Даже недавнее, правда, кратковременное, открытие в Москве заведения общепита, названного именем Сталина и украшенного его портретом, где блюдо «Шаурма сталинская» подавал персонал, одетый в энкавэдэшную форму, особо и не удивило. Просто бизнес чутко улавливает настроение публики и веяния из высоких сфер…
А вот сравнительно недавно последовала действительно небывалая весть: в областном Орле торжественно открыт первый – и единственный за всю историю – монумент в честь еще одного диктатора: Ивана Грозного. Выступая на церемонии, местный губернатор заявил, что «наш великий, самый могучий президент (т. е. В. Путин) заставил весь мир уважать Россию так же, как сделал когда-то Грозный»…

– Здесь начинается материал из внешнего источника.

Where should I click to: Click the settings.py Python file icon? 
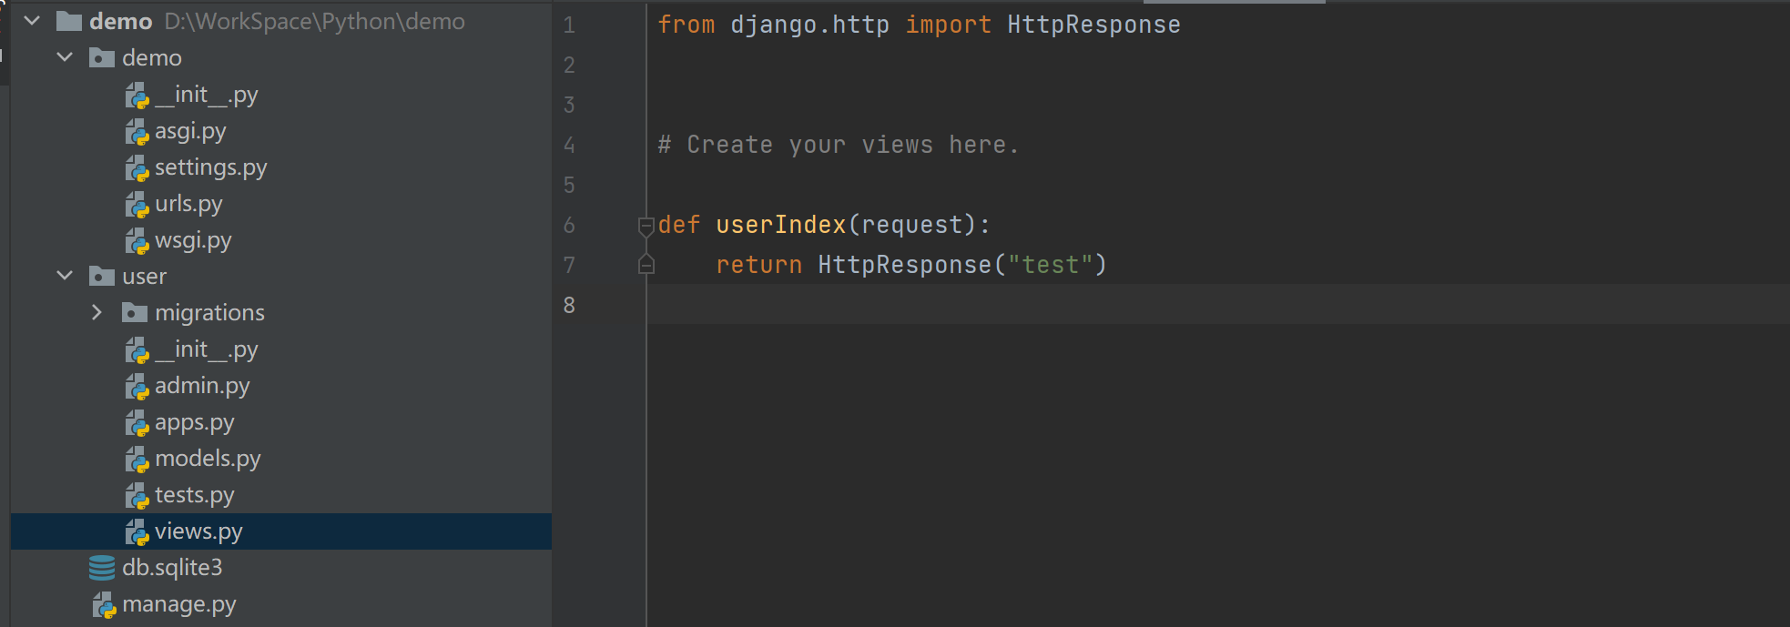[137, 168]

Сигнал, прямо скажем, неожиданный: установки подобного памятника избегали даже при самодержавии. Неужели нынче готовятся равняться не только на сталинские порядки (ярко проявившиеся, например, в принятых на закате минувшего года и в начале наступившего законах, согласно которым, по меткой оценке журналистов, теперь «все нельзя»), но и на тиранические нравы позднего Средневековья? Впрочем, на этот риторический вопрос уже ответили авторитетные политологи, заметившие, что путинская Россия «напоминает опричнину», которой теперь дозволено все, и она командует парадом. Один из депутатов, выступая с трибуны Государственной думы, даже назвал репрессии со стороны властей современной опричниной.

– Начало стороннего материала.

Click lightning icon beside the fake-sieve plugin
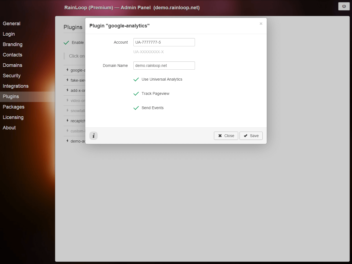This screenshot has width=352, height=264. pos(67,80)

А на российских просторах и без официальных указаний, стихийно подхватывают орловский опыт канонизации царя. Возникла статуя в городе Александрове (бывшая Александрова слобода, временная резиденция Грозного); в Астрахани планируют воздвигнуть скульптуру на площади Ленина (!); обсуждаются подобные акции в Казани, чувашских Чебоксарах, подмосковной Коломне, а отсюда географически и до столицы рукой подать. И тут еще, как по заказу, подоспел новый (трудно даже определить, какой по счету) телефильм, причем аж восьмисерийный, о столь любимом в народе герое с деспотическими наклонностями. Нет, совсем не случайно известный писатель А. Проханов на открытии очередного памятника Грозному признал, что «дух его еще живет среди нас»…
НАХОДКИ
В СТАРИННЫХ КНИГОХРАНИЛИЩАХ
На фоне этих событий припомнилось вдруг услышанное однажды упоминание о том, как два разделенных веками диктатора (Сталин и Грозный) предопределили (пусть и косвенно) жизненный путь конкретного человека. Речь шла о Данииле Альшице (1919–2012 гг.).
Он историк, источниковед, доктор наук, профессор, заслуженный деятель науки, член Союза писателей, автор 60 опубликованных трудов, а также повестей, пьес, мемуаров. (Некоторые издавались под литературным псевдонимом Д. Аль.) И в эту долгую, достойную, успешную в целом жизнь советская эпоха впечатала темные, тяжкие страницы… Но, как говорится, обо всем по порядку.
Еще в студенческие времена Даниил увлекся допетровской историей и даже написал в преддверии войны очерк об обороне русских городов от нашествия хана Батыя. Выявленные подробности признали столь злободневными, что «Воениздат» выпустил труд массовым тиражом в виде брошюры для «Библиотечки красноармейца»… А после четырех фронтовых лет Альшиц, уже старший лейтенант, вернулся на свой сверхмирный пост библиографа Ленинградской публичной библиотеки и продолжил изыскания, охватившие и эпоху Ивана IV Грозного. И тут молодого ученого поджидала редкая удача: в старинном отделении архива обнаружились подлинные следы «литературной» деятельности монарха в виде поправок к летописным сводам – сборникам рукописей.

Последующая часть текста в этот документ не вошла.